Wikipedia and Britannica and others say much the same.
But that’s not how I see it at all – and neither I suggest do many and perhaps most people who think of themselves as socialists. For socialism should be conceived first and foremost as an exercise in morality. In the present world economics dominates. The whole world is obliged to conform to the prevailing economic formula – which at present is that of neoliberalism, conceived as an all-out competition in the “global market” for maximum profit and market share, conducted as ruthlessly as the competitors can get away with. Nothing can happen, it seems – in Britain we can’t even clean up the rivers — unless it makes the biggest possible profit for the senior executives and the shareholders. Yet as one of the greatest of all economists John Maynard Keynes once commented, in a well-run and sensible world –
“ … the economic problem will take the back seat where it belongs … and the arena of heart and head will be occupied where it belongs, or reoccupied by our real problems, the problems of life and human relations, of creation, and of behaviour and religion”

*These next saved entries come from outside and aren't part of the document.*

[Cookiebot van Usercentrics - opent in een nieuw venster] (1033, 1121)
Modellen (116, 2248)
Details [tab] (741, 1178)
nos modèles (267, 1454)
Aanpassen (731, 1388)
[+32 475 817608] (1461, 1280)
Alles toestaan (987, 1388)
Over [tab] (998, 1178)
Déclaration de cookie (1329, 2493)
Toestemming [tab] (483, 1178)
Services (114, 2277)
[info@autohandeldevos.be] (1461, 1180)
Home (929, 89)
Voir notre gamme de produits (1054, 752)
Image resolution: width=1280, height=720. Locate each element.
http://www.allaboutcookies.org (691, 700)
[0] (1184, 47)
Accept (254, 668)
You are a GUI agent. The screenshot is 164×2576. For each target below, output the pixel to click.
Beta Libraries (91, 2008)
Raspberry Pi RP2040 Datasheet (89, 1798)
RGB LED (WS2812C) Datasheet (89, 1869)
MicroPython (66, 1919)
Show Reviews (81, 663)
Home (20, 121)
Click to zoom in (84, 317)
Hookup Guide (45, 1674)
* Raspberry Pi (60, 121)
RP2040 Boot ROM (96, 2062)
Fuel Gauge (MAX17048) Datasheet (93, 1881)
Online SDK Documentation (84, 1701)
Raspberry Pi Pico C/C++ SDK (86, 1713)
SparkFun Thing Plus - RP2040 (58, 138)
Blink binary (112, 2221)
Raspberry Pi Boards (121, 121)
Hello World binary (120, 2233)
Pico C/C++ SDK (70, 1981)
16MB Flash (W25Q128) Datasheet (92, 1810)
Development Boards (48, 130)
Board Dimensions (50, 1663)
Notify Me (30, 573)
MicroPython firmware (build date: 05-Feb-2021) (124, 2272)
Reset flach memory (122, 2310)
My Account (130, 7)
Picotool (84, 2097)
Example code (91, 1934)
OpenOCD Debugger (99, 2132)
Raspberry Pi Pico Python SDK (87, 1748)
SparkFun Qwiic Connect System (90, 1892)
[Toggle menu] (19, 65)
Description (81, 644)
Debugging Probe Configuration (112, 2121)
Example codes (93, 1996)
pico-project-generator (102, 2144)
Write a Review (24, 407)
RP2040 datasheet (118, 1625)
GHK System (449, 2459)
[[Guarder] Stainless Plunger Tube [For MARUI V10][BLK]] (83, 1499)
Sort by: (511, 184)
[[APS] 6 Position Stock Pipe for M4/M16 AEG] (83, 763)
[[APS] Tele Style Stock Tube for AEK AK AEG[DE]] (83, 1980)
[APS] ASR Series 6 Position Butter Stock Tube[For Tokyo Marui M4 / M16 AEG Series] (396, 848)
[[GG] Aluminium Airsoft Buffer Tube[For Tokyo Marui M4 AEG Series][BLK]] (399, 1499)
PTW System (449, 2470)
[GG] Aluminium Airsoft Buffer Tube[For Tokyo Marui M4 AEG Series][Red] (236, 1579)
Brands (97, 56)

Quoted by Archie Mackenzie, Faith in Diplomacy (2002)
And on a practical note, this is what Aneurin (Nye) Bevan, the one-time Welsh coalminer who emerged to become one of the great, Labour, and truly socialist MPs of the mid-20th century, said about public ownership in his “personal manifesto”, In Place of Fear, published in 1952:
“A mixed economy is what most people of the West prefer. The victory of Socialism need not be universal to be decisive … It is neither prudent, nor does it accord with our conception of the future, that all forms of private property should live under perpetual threat. In almost all types of human society different forms of property have lived side by side …”
To be sure, he added:
“… But it is a requisite of social stability that one type of property ownership should dominate. In the society of the future it should be public property”
Nonetheless, Bevan was far from being the dangerous loonie leftie as he has so often been portrayed by the Rightwing press. He was in truth a Left-leaning social democrat. He is, of course, best-known and celebrated as the founder of the NHS (or at least as a key player). For good measure, his wife, Jennie Lee, also a Labour MP, was one of the principal founders of the Open University.
In short, socialism properly defined is not just an exercise in economic dogma. As the name suggests it is rooted in the (essentially metaphysical) idea that society matters, as opposed merely to individuals. Some take this idea too far. Thus in the old United Soviet so-called SocialistRepublics, individuals were often treated with scant respect. Life for most people was grim. But many (including me) take it to be obvious that societies are composed of individuals, and that individuals matter, and a society that does not seek to take due care of each and all of us is not truly socialist at all. And as Sue Gerhardt has pointed out not least in Why Love Matters (2003) people cannot truly become themselves – “as God intended”, some would say – unless they are treated kindly, especially in their early years.
To be truly socialist we must above all be compassionate and inclusive – and Britain’s Labour Party was established with this thought very much in mind. Many people were involved in establishing Labour but, as is widely agreed, the key figure was Keir Hardie – also a coalminer, though in his case from Lanarkshire. Hardie wrote in his most famous book, From Serfdom to Socialism (1907):
“To the Socialist the community represents a huge family organisation in which the strong should employ their gifts in promoting the weal of all, instead of using their strength for their own personal aggrandizement”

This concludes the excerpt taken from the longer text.